L’arrêt de la Cour de Cassation en 2022 a déjà grandement réduit les demandes des adoptants extérieurs, et Stéphanie Lonné tempère : « On a surtout beaucoup de délégations d’autorité parentale qui sont intrafamiliales, c’est 90% de nos dossiers. Des DAP à des gens extérieurs, de mémoire, en 2023 il y a dû en voir deux ou trois. » Elle affirme n’avoir jamais été confrontée à des cas de GPA :  « Ce n’est pas ce que j’ai constaté.
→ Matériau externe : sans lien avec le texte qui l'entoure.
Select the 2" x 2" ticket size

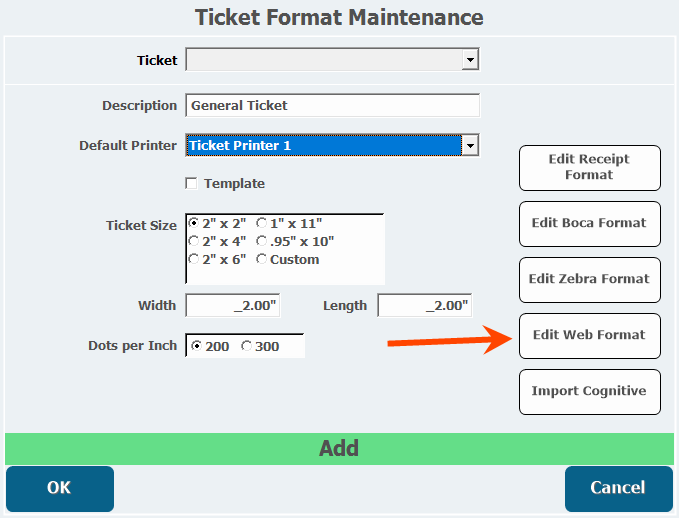[x=194, y=223]
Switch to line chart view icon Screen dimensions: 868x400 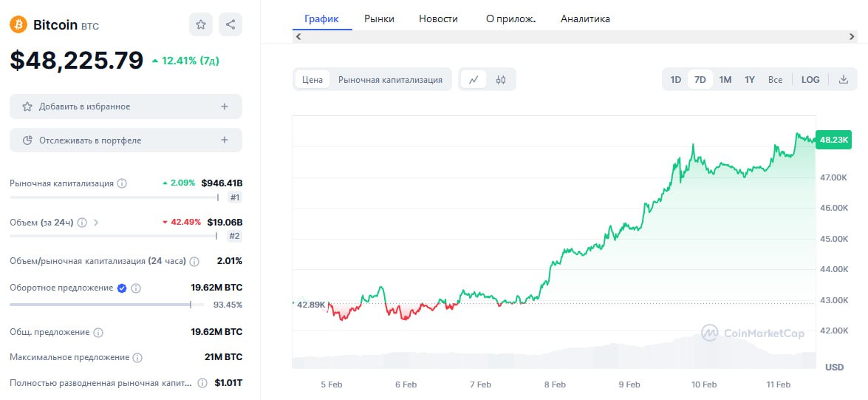coord(474,80)
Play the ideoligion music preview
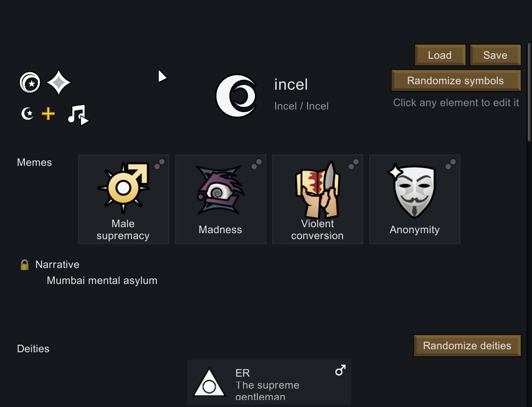 pos(78,115)
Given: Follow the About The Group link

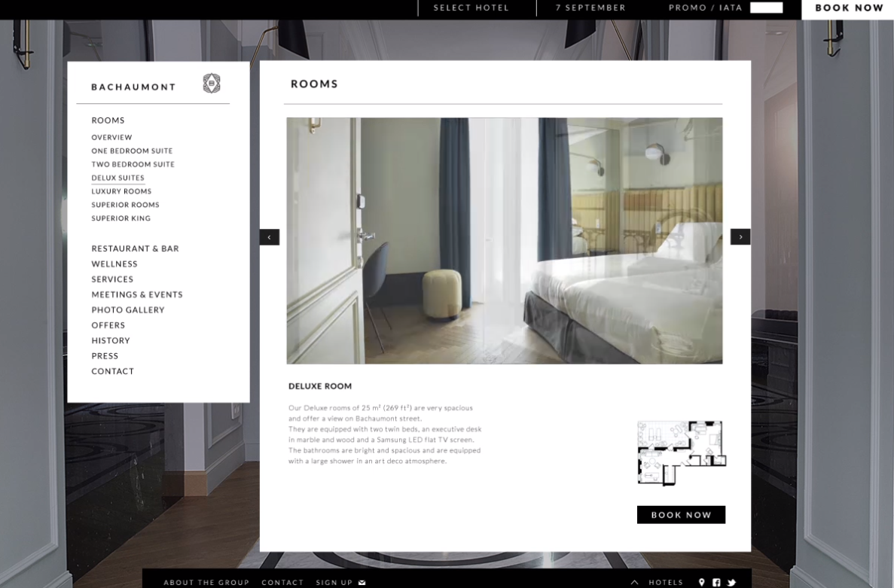Looking at the screenshot, I should click(206, 583).
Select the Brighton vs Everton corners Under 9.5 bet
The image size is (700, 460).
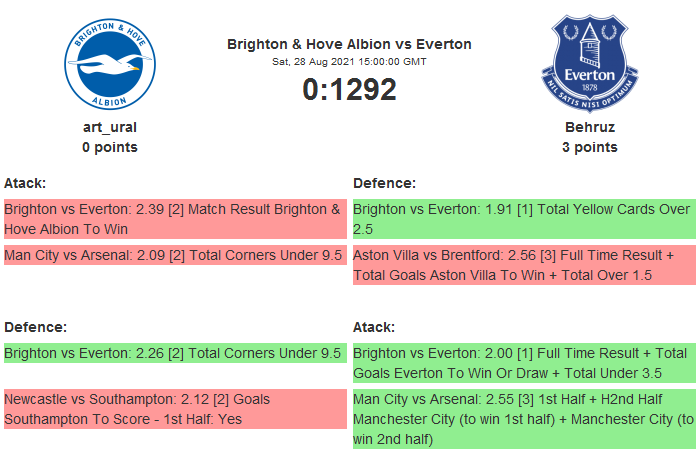174,352
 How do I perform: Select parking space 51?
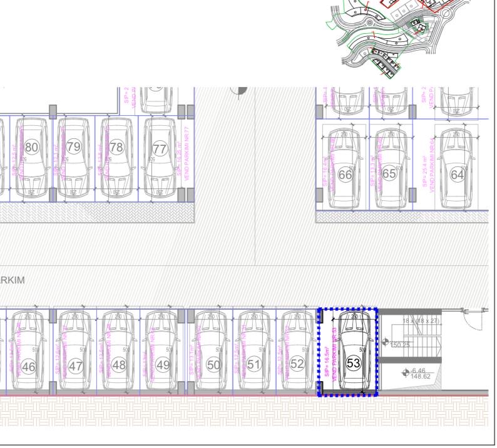[x=254, y=365]
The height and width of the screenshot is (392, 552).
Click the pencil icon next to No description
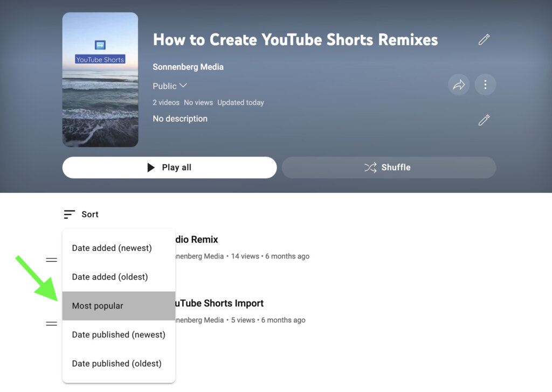click(484, 120)
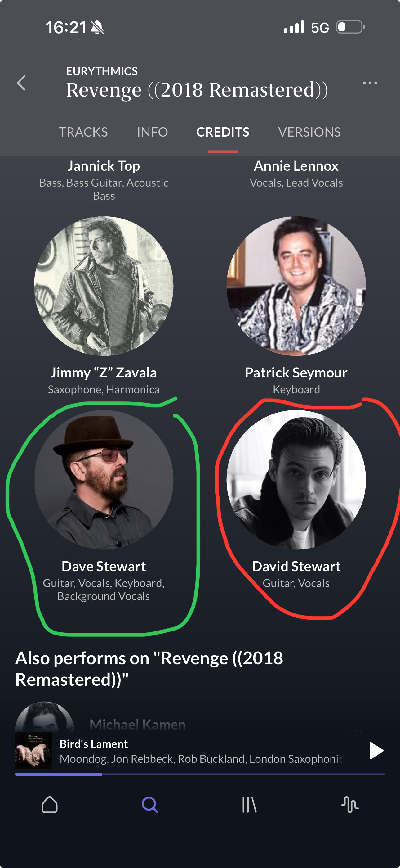Open the three-dot more options menu
Viewport: 400px width, 868px height.
[x=370, y=83]
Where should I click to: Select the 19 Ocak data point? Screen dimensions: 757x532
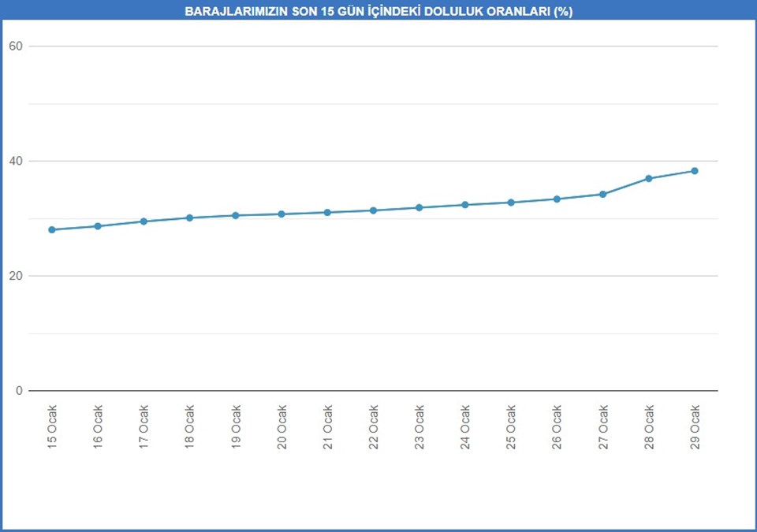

On essaie le plus possible à l’audience de savoir comment les gens se rencontrent, comment les choses se font. Après il y a sûrement des choses qu’on ne nous dit pas. Mais les parents que je vois, ils disent les choses assez simplement, assez facilement. Donc moi, je ne suis pas certaine qu’il y a autant d’abus qu’on le laisse penser. »

Un dispositif qui ne correspond pas à la vision polynésienne ? 

Me Bambridge a toutefois des doutes sur l’acceptabilité pour les parents biologiques polynésiens d’un dispositif qui va les éloigner de la famille adoptante. Elle souligne qu’il y a peu de cas dans lesquels la famille biologique veut d’emblée couper les liens avec l’enfant, même si la DFSE constate une augmentation du nombre d’accouchements sous X. La juge Lonné le constate : « Au moment de l’accouchement, on n’est pas dans l’abandon. Ce sont souvent des difficultés matérielles qui font qu’ils veulent confier leur enfant, mais ils ne veulent pas s’en débarrasser, ce n’est pas du tout ça. Ils veulent vraiment lui offrir une vie meilleure et garder un lien d’attachement. »

Me Bambridge craint donc que « les Polynésiens n’aillent pas spontanément voir le service social pour dire, je veux confier mon bébé en adoption, parce que dans l’esprit du faa’a’mu, on confie à des personnes en qui on a confiance, avec qui on a un bon contact. Pour les Polynésiens, il est important de créer ce lien avec la famille adoptive, comme ils n’abandonnent pas leur enfant, ils veulent choisir la famille qui va l’élever. » 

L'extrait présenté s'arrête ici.